На нем был просторный серый костюм с большим преобладанием жилетной части, и, когда кукушка на миг покидала недра трактирных часов, он медленным жестом, морщась от дыма, вынимал из жилетного кармана серебряную луковицу и глядел на нее, держа на ладони и ладонь слегка отставя. Ровно в полночь он выбивал трубку в пепельницу, расплачивался и, сунув бескостную руку поочередно хозяину, дочке его и четырем игрокам, молча уходил.

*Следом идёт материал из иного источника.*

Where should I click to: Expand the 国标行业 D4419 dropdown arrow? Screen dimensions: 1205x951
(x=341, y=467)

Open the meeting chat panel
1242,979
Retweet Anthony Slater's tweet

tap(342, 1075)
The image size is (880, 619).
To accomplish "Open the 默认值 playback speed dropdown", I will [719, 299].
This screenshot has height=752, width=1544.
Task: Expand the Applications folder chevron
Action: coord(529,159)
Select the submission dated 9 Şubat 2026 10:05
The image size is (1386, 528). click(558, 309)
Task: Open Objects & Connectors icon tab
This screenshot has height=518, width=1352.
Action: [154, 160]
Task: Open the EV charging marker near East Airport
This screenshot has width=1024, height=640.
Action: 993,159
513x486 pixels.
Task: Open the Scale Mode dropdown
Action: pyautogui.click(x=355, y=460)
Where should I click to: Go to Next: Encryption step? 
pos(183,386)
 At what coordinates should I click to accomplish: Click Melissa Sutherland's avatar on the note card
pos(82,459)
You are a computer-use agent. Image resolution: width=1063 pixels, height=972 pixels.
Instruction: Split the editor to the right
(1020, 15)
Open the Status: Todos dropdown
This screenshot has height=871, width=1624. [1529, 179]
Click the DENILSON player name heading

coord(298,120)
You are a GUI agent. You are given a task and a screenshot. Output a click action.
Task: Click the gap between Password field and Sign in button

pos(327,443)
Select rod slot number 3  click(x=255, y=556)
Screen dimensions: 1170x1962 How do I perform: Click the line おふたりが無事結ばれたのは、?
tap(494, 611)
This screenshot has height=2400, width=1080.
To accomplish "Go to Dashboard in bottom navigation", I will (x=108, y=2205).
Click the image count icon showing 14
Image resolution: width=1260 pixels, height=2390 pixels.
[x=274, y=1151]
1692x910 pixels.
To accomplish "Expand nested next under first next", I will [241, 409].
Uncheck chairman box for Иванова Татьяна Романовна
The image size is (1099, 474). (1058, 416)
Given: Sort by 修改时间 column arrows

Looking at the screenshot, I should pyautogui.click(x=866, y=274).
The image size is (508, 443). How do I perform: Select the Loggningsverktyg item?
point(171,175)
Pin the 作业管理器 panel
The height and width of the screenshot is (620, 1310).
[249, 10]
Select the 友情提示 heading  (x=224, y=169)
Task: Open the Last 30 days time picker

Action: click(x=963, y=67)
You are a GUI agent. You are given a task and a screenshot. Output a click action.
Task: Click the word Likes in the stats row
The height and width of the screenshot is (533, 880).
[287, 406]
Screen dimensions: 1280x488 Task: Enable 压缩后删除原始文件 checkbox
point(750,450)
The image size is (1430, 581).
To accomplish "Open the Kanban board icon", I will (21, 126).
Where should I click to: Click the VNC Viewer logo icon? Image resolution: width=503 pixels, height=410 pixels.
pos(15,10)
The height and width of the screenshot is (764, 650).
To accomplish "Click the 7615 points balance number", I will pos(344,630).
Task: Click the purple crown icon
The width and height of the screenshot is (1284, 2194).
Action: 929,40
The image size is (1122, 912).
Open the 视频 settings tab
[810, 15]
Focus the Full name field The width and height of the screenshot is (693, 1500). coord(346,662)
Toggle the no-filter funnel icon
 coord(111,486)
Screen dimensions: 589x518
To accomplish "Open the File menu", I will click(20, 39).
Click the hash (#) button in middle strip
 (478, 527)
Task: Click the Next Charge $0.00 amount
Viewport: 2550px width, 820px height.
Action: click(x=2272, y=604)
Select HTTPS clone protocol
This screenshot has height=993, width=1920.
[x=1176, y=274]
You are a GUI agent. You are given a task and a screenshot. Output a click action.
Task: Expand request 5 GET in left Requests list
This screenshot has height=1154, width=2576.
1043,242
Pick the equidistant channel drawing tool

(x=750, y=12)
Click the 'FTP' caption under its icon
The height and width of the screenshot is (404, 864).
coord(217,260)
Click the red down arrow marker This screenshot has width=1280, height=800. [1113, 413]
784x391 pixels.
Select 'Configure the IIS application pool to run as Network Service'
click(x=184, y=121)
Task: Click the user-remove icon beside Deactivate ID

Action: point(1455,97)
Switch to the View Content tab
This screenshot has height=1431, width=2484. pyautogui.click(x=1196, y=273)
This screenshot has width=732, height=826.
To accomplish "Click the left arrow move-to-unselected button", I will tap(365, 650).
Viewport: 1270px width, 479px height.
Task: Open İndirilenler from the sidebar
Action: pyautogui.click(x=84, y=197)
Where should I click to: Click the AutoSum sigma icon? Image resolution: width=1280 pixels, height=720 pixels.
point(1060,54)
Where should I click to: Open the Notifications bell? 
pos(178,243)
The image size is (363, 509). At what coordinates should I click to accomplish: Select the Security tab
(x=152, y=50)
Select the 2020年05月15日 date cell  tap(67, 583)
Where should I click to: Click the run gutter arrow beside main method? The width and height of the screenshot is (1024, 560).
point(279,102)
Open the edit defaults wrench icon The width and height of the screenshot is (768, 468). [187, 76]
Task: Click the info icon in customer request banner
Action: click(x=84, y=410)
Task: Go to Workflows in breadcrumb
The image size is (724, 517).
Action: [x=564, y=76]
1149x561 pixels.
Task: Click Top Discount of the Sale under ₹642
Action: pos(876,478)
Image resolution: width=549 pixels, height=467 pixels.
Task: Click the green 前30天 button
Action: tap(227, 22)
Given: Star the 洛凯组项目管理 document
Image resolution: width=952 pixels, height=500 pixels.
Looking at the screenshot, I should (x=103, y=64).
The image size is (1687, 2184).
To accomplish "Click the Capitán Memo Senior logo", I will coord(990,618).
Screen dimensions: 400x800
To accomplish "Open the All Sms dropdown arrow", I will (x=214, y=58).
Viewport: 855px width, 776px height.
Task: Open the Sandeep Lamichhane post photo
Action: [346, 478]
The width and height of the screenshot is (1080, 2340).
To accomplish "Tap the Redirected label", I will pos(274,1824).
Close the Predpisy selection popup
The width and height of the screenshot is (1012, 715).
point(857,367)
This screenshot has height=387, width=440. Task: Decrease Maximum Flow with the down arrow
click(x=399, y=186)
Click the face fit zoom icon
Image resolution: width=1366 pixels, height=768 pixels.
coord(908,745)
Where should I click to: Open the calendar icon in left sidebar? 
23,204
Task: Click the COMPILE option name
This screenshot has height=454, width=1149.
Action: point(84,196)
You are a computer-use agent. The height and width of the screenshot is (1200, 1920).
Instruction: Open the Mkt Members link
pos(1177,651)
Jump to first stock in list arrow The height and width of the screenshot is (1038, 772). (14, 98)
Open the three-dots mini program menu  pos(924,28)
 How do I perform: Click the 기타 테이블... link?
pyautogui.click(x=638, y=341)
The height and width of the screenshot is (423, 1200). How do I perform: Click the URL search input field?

Шел он по панели, чуть прихрамывая, неловко двигая ногами, слишком слабыми и худыми для его тяжелого тела, и, миновав витрину своей лавки, сворачивал сразу за ней в подворотню, где в правой стене была дверь с латунной дощечкой, прикрепленной посредине: Пильграм. Квартира была маленькая, тусклая, с невеселыми окнами во двор; днем можно было выходить на улицу через магазин, куда вел — прямо из тесной гостиной с буро-малиновым диваном и старой швейной машиной, украшенной инкрустациями, — темный проход, полный хлама. Когда, в субботнюю ночь, Пильграм входил к себе в спальню, где над широкой постелью было несколько увядших фотографий одного и того же корабля, Элеонора обыкновенно уже почивала. Он бормотал себе под нос, шаркал куда-то с зажженной свечой, возвращался, громко запирал дверь, кряхтел, снимая сапоги, и потом долго сидел на краю постели, и жена, проснувшись, начинала стонать в подушку, предлагая ему помочь раздеться, и тогда он, с урчащей угрозой в голосе, велел ей утихнуть и повторял слово “тихо” несколько раз сряду, все более свирепо. После удара, когда он чуть не умер от удушья и долго не мог говорить, — удара, случившегося с ним в прошлом году, как раз когда он снимал сапоги, — Пильграм ложился спать нехотя, с опаской, и потом, уже лежа под периной, рядом с женой, приходил в бешенство, если в соседней кухне капал кран. Он будил жену, и она шлепала в кухню, — низенькая, в унылой ночной рубашке, с толстыми волосатыми икрами, с маленьким лицом, лоснившимся от перинного тепла. Они были женаты уже четверть века и были бездетны. Детей Пильграм никогда не хотел, дети служили бы только лишней помехой к воплощению той страстной, неизменной, изнурительной и блаженной мечты, которой он болел с тех пор, как себя помнил.